Hanya sedetik kemudian rentetan peluru terdengar memecah kesunyian. Semburan belasan timah panas menghajar mulut buaya besar yang di depan mereka. Menghancurkan kepalanya. Akibat tembakan itu sungguh luar biasa. Hampir semua buaya yang mengapung diam itu tiba-tiba bergerak.

Buaya yang kena tembak itu menggelepar dan menghempas di dalam air. Mengejutkan

buaya di kiri kanannya. Dan saat itulah si Bungsu bertindak cepat dengan galahnya. Dia

menancapkan galah, kemudian meluncurkan rakit di antara dua buaya yang sedang

bergerak mendekati mereka. Duc Thio dan Han Doi menghantamkan popor bedil mereka masing-masing ke kiri dan ke kanan rakit, ke kepala buaya yang sudah sangat dekat ke rakit. Buaya yang kena hantam kepalanya itu menggelepar. Seekor buaya yang berada di bahagian kiri rakit kelihatan menyelam.

Si Bungsu tahu maksudnya. Buaya itu akan membalikkan rakit mereka dari bawah. Dia melihat buaya yang lain juga sedang memutar kepala ke arah mereka.

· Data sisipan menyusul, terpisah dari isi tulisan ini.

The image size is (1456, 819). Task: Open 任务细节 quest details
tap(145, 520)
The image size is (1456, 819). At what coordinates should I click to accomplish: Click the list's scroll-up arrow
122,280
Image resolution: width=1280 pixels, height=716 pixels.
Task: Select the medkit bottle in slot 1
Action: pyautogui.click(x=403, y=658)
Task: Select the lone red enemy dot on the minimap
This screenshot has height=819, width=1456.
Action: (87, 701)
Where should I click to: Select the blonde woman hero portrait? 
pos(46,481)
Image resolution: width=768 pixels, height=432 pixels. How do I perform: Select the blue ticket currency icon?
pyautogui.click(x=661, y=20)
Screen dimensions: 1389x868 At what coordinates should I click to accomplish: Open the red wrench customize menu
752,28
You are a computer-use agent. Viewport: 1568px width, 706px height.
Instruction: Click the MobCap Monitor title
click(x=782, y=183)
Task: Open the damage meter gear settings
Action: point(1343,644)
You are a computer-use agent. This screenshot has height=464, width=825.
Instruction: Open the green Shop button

Mereka benar-benar sudah berada di pintu neraka.

Sebelum hal itu benar-benar terjadi, si Bungsu menghentakkan galah dengan cepat dan dengan cepat pula menekan galah itu sambil melangkah ke belakang, agar rakit itu bisa bergerak dengan cepat.

Namun dia lupa, saat bergerak melangkah ke belakang sambil menekan galah itu Thi Binh masih memeluk pahanya. Akibatnya sungguh mengejutkan. Pelukan tangan gadis itu di pahanya terlepas. Sementara akibat gerakan si Bungsu yang cepat, membuat Thi Binh terseret dan… jatuh ke air. Kendati sebelah tangannya masih sempat menyambar kaki kanan si Bungsu, yang dia sambar dalam keadaan kalut, namun seluruh tubuhnya sudah berada dalam rawa.

Celakanya, saat itu pula seekor buaya yang lain berada hanya sehasta dari tubuhnya yang berada di dalam air. Mulut buaya itu segera menganga dan dengan cepat meluncur ke arah Thi Binh. Gadis itu memekik-mekik dan berusaha dengan panik mengangkat dirinya kembali ke rakit. Saat itu pula mulut buaya itu menyambar betisnya yang menggapai gapai di air.

Namun sebelum celaka menimpa Thi Binh, si Bungsu segera menghantam ujung galah ke mulut buaya yang menganga itu. Galah bambunya menghentak pangkal kerongkongan reptil besar itu, kemudian mendorongnya kuat-kuat. Pada saat yang bersamaan, tangan kirinya menyambar tubuh Thi Binh.

Gadis itu tak berhasil dia sambar tangannya. Yang tersambar hanya bajunya. Namun itu usaha terakhir si Bungsu untuk menyelamatkan nyawa Thi Binh yang sudah berada di ujung tanduk. Sekali betis atau kaki gadis itu kena sambar buaya, tubuh gadis itu pasti disentakkan dan di bawa jauh ke dalam air. Dan maut jelas menantinya.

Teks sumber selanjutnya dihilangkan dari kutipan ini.